Activity — For the word "info", return each line of the data in which it occurs.

Provided entries —

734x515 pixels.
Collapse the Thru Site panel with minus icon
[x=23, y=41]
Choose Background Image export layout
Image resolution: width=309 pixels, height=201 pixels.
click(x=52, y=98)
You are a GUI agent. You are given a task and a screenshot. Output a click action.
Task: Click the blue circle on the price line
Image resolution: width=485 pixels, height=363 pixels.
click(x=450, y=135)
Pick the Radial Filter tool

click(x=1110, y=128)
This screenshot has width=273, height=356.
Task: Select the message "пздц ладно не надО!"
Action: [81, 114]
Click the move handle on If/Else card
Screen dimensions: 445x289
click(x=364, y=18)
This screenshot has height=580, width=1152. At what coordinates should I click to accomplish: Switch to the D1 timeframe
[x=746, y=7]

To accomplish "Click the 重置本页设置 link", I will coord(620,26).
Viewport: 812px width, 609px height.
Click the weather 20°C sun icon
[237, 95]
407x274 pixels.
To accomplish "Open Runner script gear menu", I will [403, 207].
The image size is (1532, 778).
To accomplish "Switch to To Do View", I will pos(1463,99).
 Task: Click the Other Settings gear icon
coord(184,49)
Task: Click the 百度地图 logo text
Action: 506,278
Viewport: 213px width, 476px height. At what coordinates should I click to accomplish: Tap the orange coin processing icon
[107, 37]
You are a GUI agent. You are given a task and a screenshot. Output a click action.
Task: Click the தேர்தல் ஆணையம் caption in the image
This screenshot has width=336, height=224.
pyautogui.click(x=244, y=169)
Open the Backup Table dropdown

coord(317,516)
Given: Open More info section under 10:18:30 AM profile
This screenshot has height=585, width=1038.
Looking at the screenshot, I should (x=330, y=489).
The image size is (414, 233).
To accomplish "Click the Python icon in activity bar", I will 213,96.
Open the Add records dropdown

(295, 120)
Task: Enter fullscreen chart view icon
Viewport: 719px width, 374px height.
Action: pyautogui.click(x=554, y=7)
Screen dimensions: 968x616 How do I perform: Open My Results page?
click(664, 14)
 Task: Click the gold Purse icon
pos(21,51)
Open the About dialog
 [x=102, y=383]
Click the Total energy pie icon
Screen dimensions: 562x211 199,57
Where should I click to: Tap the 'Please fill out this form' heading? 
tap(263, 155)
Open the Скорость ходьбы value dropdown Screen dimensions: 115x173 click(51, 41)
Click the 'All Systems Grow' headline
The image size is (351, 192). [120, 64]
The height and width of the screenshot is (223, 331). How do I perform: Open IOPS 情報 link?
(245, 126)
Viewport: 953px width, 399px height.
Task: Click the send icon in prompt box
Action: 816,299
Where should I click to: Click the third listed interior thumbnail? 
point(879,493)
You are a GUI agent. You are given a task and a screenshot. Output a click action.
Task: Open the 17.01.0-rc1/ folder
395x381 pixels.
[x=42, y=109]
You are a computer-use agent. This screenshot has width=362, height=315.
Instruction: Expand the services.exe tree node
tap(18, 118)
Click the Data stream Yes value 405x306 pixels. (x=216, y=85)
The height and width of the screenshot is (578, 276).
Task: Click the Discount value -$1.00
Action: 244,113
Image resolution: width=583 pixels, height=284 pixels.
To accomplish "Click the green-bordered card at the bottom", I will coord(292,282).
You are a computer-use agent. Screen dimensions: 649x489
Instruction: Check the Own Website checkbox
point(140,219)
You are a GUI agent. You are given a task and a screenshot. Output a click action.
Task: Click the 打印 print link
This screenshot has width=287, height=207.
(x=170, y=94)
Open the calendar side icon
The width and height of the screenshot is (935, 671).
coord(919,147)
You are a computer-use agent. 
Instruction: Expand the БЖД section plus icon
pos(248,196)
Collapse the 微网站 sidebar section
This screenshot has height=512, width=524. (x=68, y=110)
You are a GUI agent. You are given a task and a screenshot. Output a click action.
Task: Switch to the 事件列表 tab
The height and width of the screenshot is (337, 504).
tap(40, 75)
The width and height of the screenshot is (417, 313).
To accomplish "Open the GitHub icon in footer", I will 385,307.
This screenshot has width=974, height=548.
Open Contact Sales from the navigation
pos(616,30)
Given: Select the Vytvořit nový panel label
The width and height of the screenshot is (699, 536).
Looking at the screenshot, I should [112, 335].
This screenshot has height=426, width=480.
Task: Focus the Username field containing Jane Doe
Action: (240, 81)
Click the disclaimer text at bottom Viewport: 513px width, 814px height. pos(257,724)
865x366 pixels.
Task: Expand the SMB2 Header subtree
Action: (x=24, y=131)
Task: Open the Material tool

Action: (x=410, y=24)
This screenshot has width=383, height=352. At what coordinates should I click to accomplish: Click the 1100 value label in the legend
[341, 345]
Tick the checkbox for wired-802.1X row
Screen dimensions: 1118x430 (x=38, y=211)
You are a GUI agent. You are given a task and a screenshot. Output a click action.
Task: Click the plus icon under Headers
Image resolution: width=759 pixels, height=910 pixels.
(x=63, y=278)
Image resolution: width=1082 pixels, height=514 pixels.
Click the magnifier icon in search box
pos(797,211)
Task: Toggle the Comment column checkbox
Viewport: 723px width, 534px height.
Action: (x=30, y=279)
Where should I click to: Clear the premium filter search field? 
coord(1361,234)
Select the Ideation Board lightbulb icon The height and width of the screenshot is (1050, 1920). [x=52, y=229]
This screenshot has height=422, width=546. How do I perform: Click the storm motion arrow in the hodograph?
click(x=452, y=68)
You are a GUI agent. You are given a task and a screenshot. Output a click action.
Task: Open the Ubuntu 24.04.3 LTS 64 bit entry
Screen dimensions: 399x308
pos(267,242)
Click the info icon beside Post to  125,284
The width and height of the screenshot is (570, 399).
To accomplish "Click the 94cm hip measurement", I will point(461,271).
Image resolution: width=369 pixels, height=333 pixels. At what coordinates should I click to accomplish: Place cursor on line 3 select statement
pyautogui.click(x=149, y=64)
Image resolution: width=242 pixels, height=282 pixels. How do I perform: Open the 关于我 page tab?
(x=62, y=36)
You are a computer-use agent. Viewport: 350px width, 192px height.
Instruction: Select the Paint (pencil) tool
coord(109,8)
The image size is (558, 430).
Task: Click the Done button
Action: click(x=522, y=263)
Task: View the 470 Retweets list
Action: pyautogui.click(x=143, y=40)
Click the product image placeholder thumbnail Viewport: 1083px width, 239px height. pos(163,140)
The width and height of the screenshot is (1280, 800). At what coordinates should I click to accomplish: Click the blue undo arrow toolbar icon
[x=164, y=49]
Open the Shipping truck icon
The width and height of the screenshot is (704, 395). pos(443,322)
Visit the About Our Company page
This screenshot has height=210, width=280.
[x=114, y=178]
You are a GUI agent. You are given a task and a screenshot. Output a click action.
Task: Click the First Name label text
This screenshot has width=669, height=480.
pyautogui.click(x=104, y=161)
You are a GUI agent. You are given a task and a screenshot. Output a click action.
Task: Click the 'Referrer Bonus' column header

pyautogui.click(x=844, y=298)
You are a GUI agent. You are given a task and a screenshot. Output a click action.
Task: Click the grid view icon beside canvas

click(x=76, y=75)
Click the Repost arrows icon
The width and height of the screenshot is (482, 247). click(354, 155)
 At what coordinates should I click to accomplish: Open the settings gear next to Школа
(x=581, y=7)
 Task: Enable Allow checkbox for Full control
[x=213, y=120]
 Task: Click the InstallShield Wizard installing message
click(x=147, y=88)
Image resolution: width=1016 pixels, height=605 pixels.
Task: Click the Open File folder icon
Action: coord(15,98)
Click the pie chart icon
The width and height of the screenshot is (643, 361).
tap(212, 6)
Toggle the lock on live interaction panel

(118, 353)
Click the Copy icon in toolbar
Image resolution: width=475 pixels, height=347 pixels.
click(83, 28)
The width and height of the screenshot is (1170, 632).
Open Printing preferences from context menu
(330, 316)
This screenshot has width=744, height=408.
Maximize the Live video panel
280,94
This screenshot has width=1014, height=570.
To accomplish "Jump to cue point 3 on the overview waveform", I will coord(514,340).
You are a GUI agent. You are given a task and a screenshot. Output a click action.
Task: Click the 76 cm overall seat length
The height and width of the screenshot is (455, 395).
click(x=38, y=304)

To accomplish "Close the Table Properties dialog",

Response area —
Given: Open More info section under 10:18:30 AM profile
Click the info icon beside Post to  125,284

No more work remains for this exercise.